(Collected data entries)
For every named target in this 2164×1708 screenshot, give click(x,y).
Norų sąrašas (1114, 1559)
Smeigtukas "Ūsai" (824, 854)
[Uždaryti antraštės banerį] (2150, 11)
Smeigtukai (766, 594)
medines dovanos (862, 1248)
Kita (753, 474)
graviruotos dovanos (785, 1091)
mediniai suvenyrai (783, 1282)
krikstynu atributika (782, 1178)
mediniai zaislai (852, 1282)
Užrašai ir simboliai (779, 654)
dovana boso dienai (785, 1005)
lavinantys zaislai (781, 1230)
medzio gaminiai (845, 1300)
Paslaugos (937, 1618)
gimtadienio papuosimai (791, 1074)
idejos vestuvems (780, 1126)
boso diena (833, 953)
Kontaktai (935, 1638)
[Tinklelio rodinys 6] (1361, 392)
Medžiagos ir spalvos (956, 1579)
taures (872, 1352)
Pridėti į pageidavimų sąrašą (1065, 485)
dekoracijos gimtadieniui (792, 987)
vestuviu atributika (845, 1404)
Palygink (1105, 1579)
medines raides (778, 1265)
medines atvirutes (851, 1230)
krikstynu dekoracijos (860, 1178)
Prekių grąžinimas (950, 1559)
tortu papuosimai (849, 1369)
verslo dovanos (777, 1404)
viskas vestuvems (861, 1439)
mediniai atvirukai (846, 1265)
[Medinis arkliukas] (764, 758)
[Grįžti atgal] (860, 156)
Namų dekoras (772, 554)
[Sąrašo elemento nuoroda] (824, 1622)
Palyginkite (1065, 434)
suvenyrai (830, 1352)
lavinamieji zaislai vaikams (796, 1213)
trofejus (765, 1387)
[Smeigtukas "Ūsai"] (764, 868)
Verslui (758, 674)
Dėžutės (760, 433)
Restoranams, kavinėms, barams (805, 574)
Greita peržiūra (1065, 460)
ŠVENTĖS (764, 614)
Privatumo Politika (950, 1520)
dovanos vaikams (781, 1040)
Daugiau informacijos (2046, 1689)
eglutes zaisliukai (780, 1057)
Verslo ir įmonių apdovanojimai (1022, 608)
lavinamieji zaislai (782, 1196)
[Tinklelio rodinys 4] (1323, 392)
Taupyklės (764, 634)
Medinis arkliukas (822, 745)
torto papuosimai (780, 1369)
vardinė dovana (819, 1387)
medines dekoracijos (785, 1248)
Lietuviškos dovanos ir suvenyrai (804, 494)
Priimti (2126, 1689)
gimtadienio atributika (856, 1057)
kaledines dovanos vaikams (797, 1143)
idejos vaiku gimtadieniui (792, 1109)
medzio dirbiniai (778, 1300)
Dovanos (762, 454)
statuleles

Your goal: Your task is to retype, exactly and only, the lines from the one with "medines atvirutes (851, 1230)" through the final line above.

Answer for this exercise:
medines atvirutes (851, 1230)
krikstynu dekoracijos (860, 1178)
Prekių grąžinimas (950, 1559)
tortu papuosimai (849, 1369)
verslo dovanos (777, 1404)
viskas vestuvems (861, 1439)
mediniai atvirukai (846, 1265)
[Medinis arkliukas] (764, 758)
[Grįžti atgal] (860, 156)
Namų dekoras (772, 554)
[Sąrašo elemento nuoroda] (824, 1622)
Palyginkite (1065, 434)
suvenyrai (830, 1352)
lavinamieji zaislai vaikams (796, 1213)
trofejus (765, 1387)
[Smeigtukas "Ūsai"] (764, 868)
Verslui (758, 674)
Dėžutės (760, 433)
Restoranams, kavinėms, barams (805, 574)
Greita peržiūra (1065, 460)
ŠVENTĖS (764, 614)
Privatumo Politika (950, 1520)
dovanos vaikams (781, 1040)
Daugiau informacijos (2046, 1689)
eglutes zaisliukai (780, 1057)
Verslo ir įmonių apdovanojimai (1022, 608)
lavinamieji zaislai (782, 1196)
[Tinklelio rodinys 4] (1323, 392)
Taupyklės (764, 634)
Medinis arkliukas (822, 745)
torto papuosimai (780, 1369)
vardinė dovana (819, 1387)
medines dekoracijos (785, 1248)
Lietuviškos dovanos ir suvenyrai (804, 494)
Priimti (2126, 1689)
gimtadienio atributika (856, 1057)
kaledines dovanos vaikams (797, 1143)
idejos vaiku gimtadieniui (792, 1109)
medzio dirbiniai (778, 1300)
Dovanos (762, 454)
statuleles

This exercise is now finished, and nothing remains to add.